The grift survives all of this, because it has to. There will still be AI wellness apps selling magnetic bracelets, influencers blaming all disease on seed oils, private interpretations that are wrong and patients who suffer for believing them. The answer is not to recriminalize lay interpretation, because that horse left the barn long before AI did. The answer is to build the social technologies that help people navigate the new landscape, including schools and professional societies and journalistic infrastructure and AI tools that flag their own uncertainty, but also patient health literacy as a real curriculum rather than a leaflet, and AI auditing as a profession rather than a hobby. The Reformation eventually produced biblical scholarship, hermeneutics, and comparative theology, and the medical equivalent will need analogous tools so that "I asked the model" gets treated the way "I read the Bible" eventually got treated, which is as a starting point rather than as a final authority.

The Pace Problem

The Reformation took two centuries to settle, and we don't have two centuries.

AI capability is compounding on a timeline of months, while medical school curricula are revised over years, specialty boards move slower than that, and the FDA is not built for software that updates every Tuesday. State legislatures, even the ones already repealing CON laws, are running a generation behind the technology, and there is no practical way to slow the technology to let them catch up, because the models are out in the world and a teenager with a phone has access to the same ones a Mass General fellow does. The only thing actually available to speed up is everything else. Medical schools could be training clinicians to work with AI-augmented patients rather than against them. Patient organizations could be organizing for data rights and taking that work seriously. Open-source medical AI could be treated as a public good, with auditing and accountability built in from the start. Public health agencies could be earning back trust by being narrow, honest, and durable, which is harder than it sounds. Insurance is the part of the old system most likely to break first, and the question of what replaces it deserves more attention than it is currently getting.
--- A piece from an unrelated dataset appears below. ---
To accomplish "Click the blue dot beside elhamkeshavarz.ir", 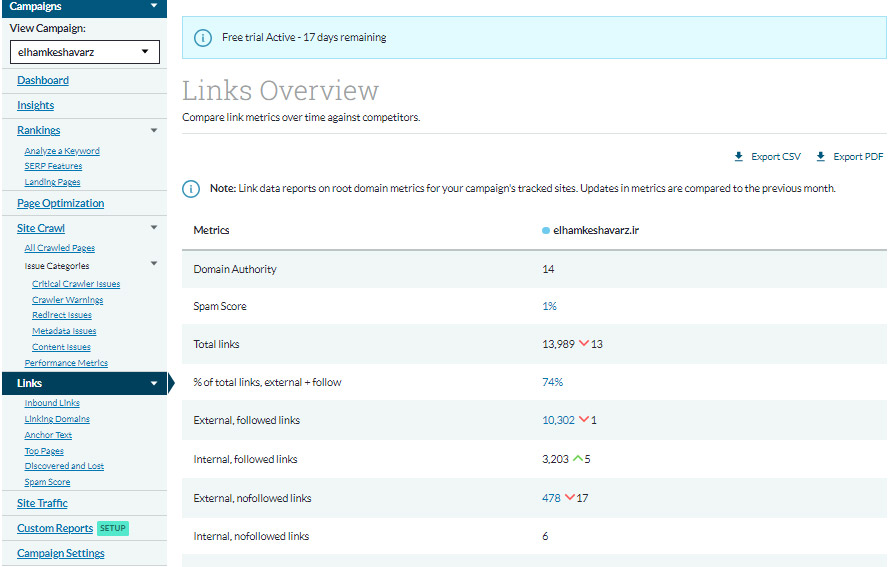I will [546, 230].
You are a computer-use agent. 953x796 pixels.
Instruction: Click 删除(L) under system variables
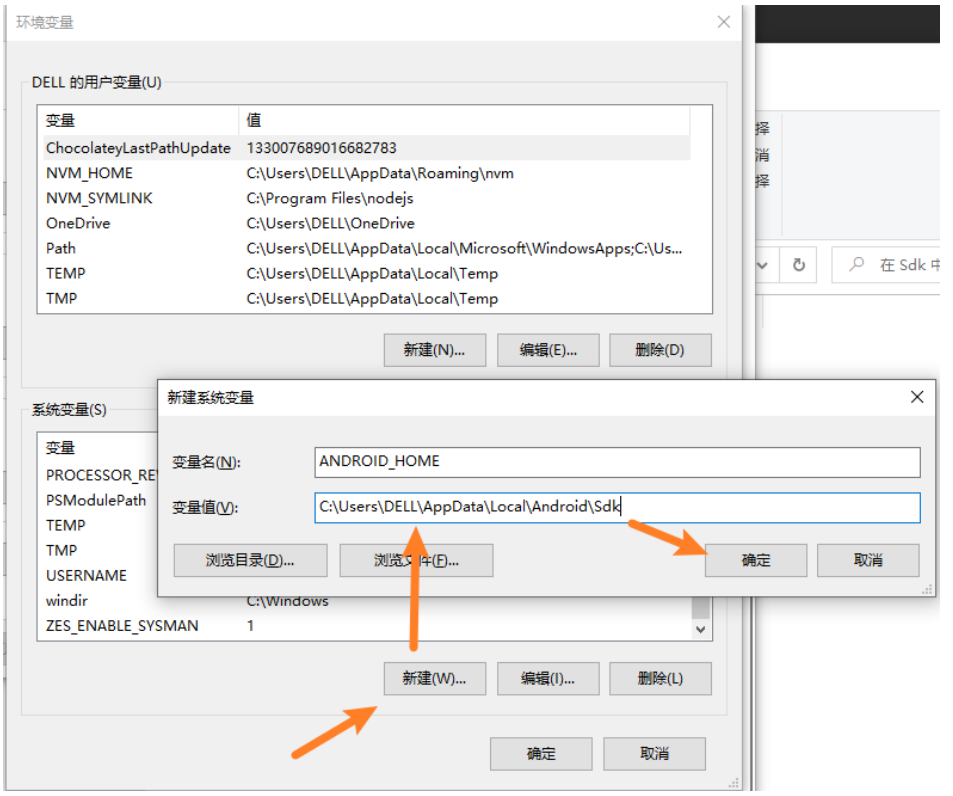(x=660, y=678)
The deepest insight of the Reformation, in retrospect, was not that authority is bad. It was that unquestionable authority eventually fails badly, and that the people most affected by an institution have a moral claim to participate in interpreting it. Medicine is at that point now. The patient, who has been the subject of medicine for a long time, is becoming a participant. What remains to be seen is whether the institutions help shape what that participation becomes, or whether it gets shaped without them.